SPEVI
Datasets
This
page provides publicly available benchmark datasets for testing and
evaluating target tracking algorithms for
surveillance-related applications. The datasets are free for research and
educational purposes only and can be used in scientific publications at
the condition of respecting the requested citation acknowledgment.
Because
the accuracy of target tracking algorithms is highly data dependent, they
need be evaluated with large test corpora containing significant
statistical data variability. Current test sets used for target tracking
evaluation are generally composed of a limited number of data items. This
limitation is due to two main reasons: (i) the generation of ground-truth
data is a highly time-consuming and tedious task and (ii) audiovisual data
involving people and their properties (e.g., vehicles) are not easily
distributed due to privacy issues. To complement the existing datasets
(links at the bottom of this page), this page distributes additional data
and their associated ground-truth.
If you
want to contribute to this dataset, please contact us at info@spevi.org
New - PFT: A
protocol for evaluating video trackers
Audiovisual
people dataset
This is a dataset for uni-modal and multi-modal
(audio and visual) people detection tracking. The dataset consists of
three sequences recorded in different scenarios with a video camera and a two microphones. Two sequences (motinas_Room160 and
motinas_Room105) are recorded in rooms with reverberations. The third
sequence (motinas_Chamber) is recorded in a
room with reduced reverberations.
Sensor
details
-
The camera is placed in the centre of a bar
that supports two microphones
- Distance between the microphones: 95 cm
- Microphones: Beyerdynamic MCE 530
condenser microphones
- Camera: KOBI KF-31CD analog CCD surveillance camera
Sample frames
|
|
|
motinas_Room160
|
motinas_Room105
|
motinas_Chamber
|
Data details
- Location
of recording: Department of Electronic Engineering - Queen Mary, University
of London
- Number of sequences: 3
- Total number of images: 3271
- Format of images: 8-bit color AVI
- Image size: 360 x 288 pixels
- Video sampling rate: 25 Hz
- Audio sampling rate: 44.1 kHz
Ground truth
The
ground truth data are provided together with the sequences in the
corresponding .zip file, as list of XML files representing the positions
of the objects in the field of view.
Requested citation
acknowledgment
Courtesy of
EPSRC funded MOTINAS project (EP/D033772/1)
Point
of contact
Murtaza
Taj, murtaza.taj[at]elec.qmul.ac.uk
Download
To
download this dataset click here
Single
face dataset
This is a dataset for single person/face visual detection and tracking.
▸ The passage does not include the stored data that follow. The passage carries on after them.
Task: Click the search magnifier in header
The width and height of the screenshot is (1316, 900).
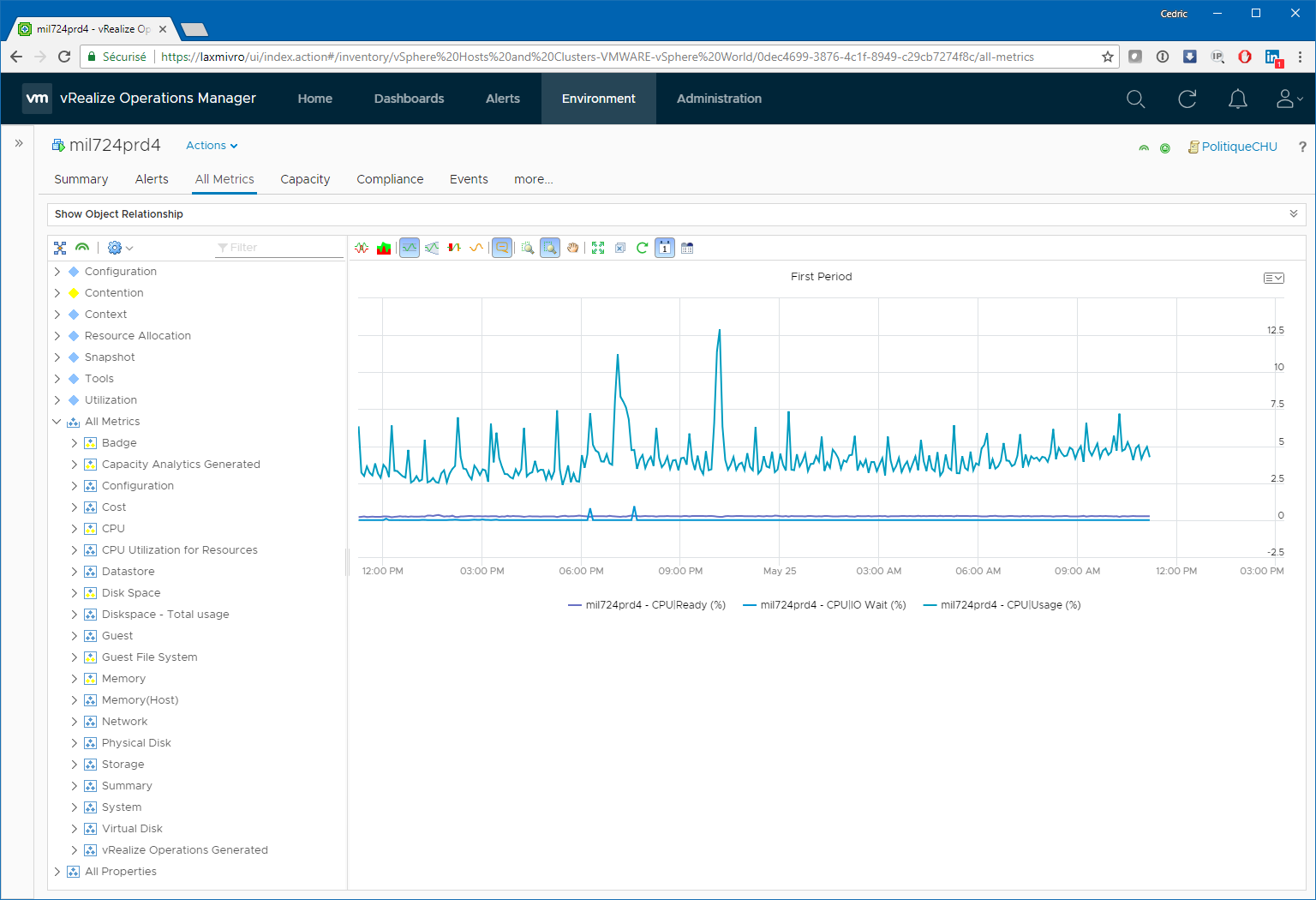Action: 1135,99
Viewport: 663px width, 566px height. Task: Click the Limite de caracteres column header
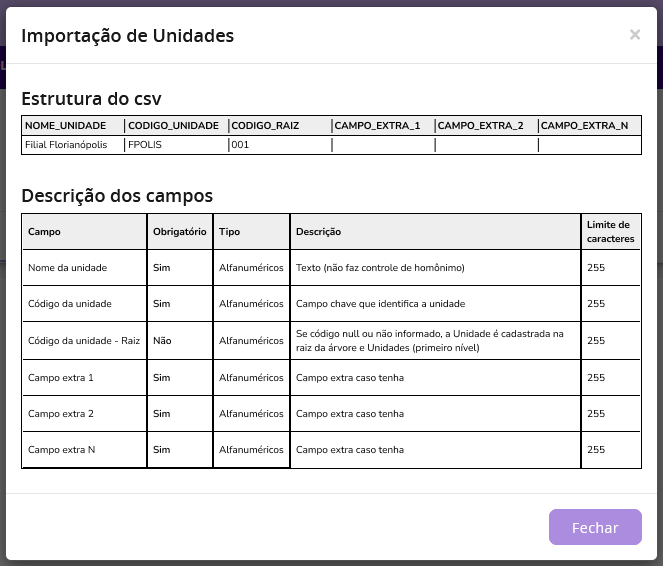pos(608,232)
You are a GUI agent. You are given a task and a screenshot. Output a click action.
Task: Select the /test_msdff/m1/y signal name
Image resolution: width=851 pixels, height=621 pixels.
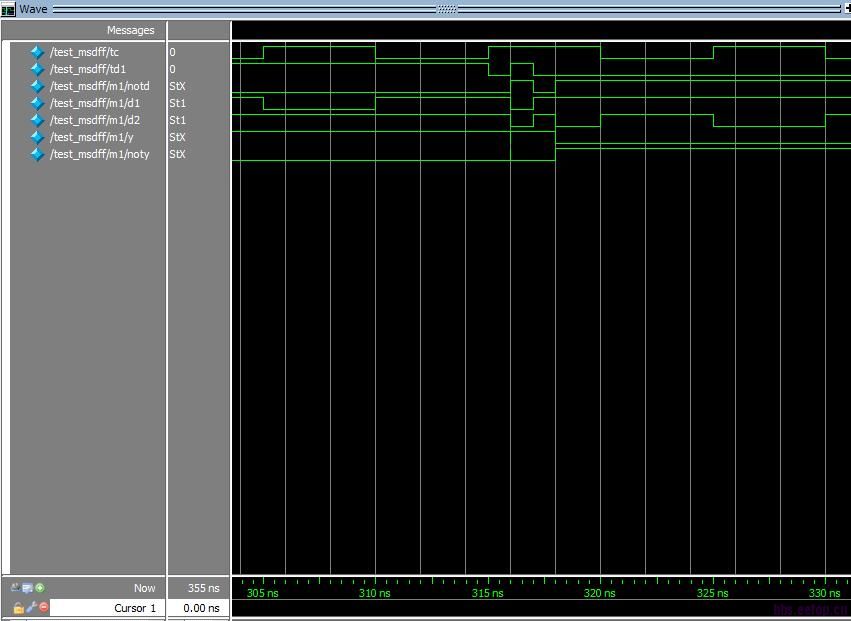[x=91, y=137]
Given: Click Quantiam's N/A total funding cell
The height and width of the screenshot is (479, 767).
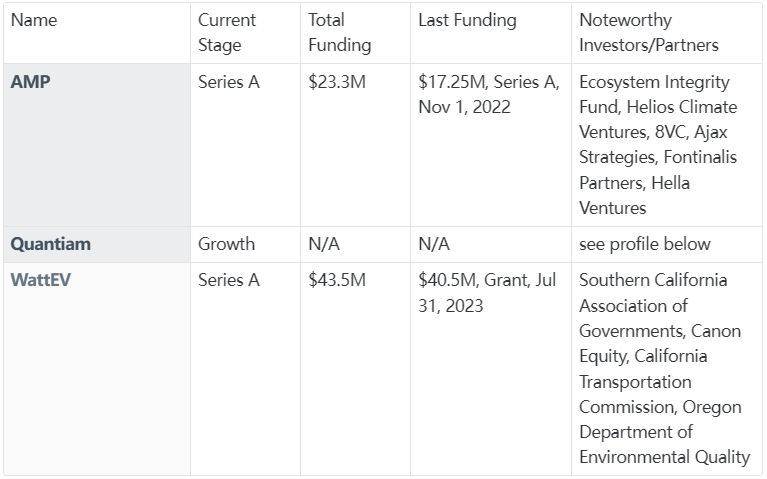Looking at the screenshot, I should pos(356,244).
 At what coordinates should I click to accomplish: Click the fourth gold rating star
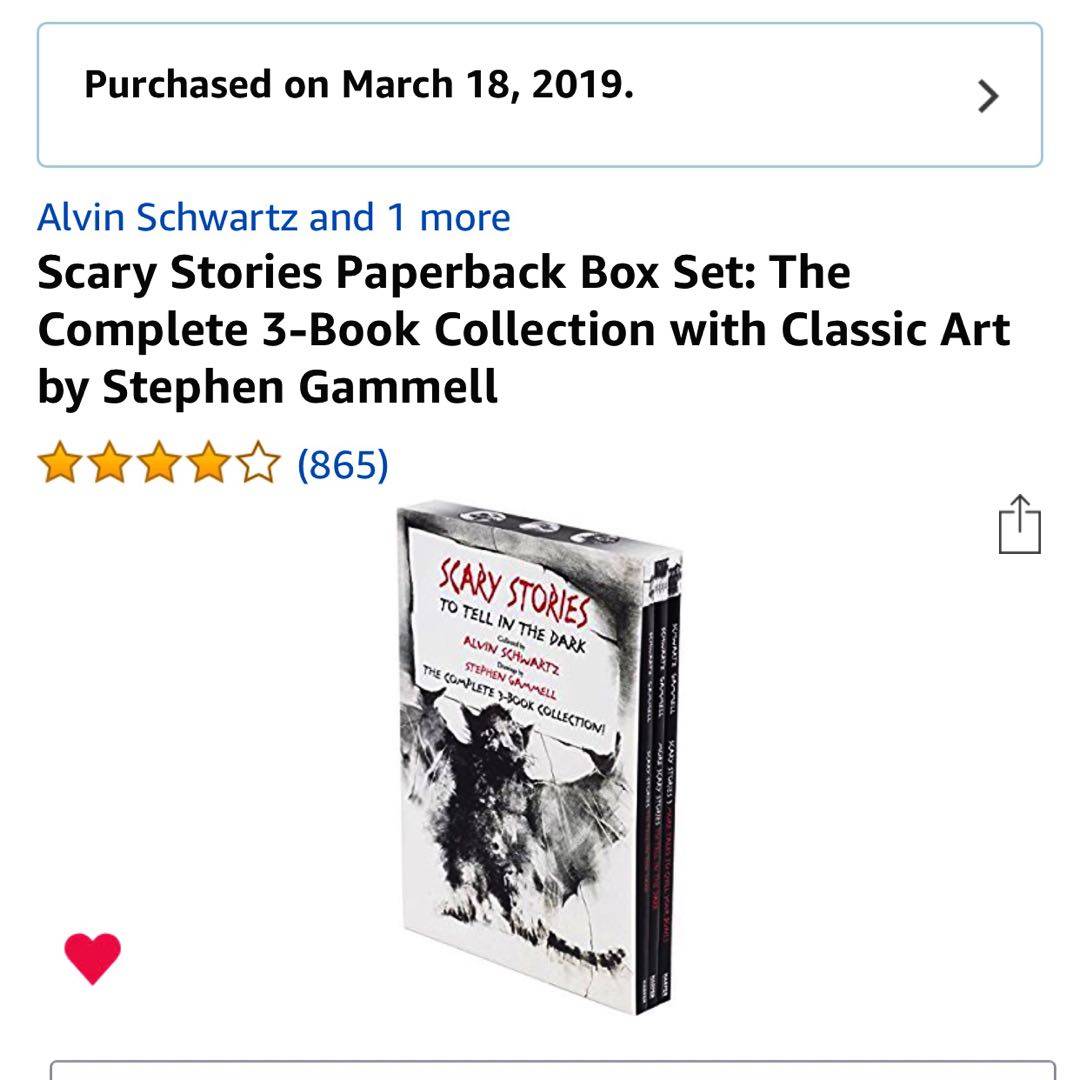[209, 463]
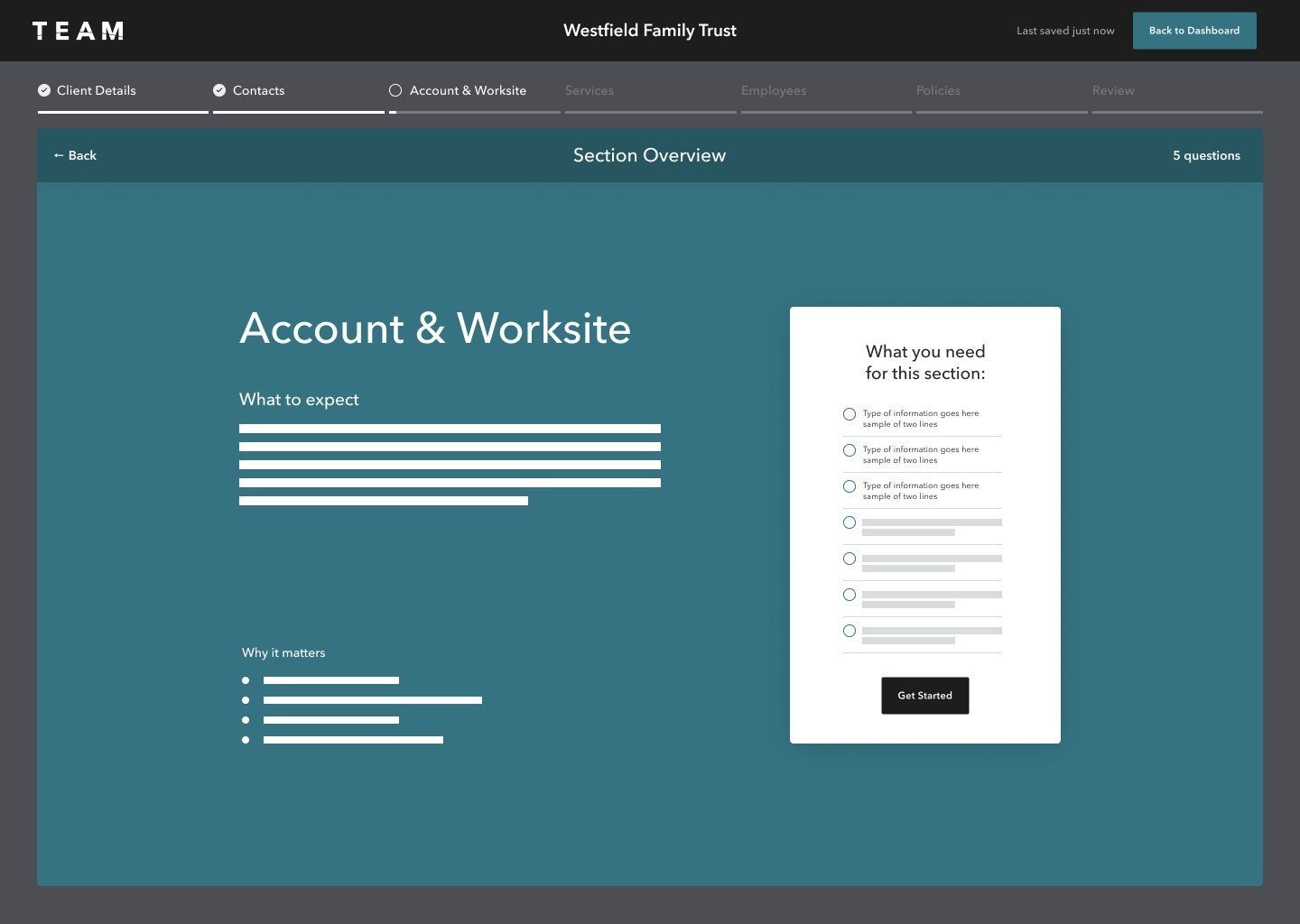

The dataset is composed of five sequences with different illumination
conditions and resolutions. Three sequences (motinas_toni,
motinas_toni_change_ill
and motinas_nikola_dark)
are shot with a hand held camera (JVC GR-20EK). In motinas_toni
the target moves under a constant bright illumination; in motinas_toni_change_ill
the illumination changes from dark to bright; the sequence motinas_nikola_dark
is constantly dark. Two sequences (motinas_emilio_webcam
and motinas_emilio_webcam_turning)
are shot with a webcam (Logitech Quickcam)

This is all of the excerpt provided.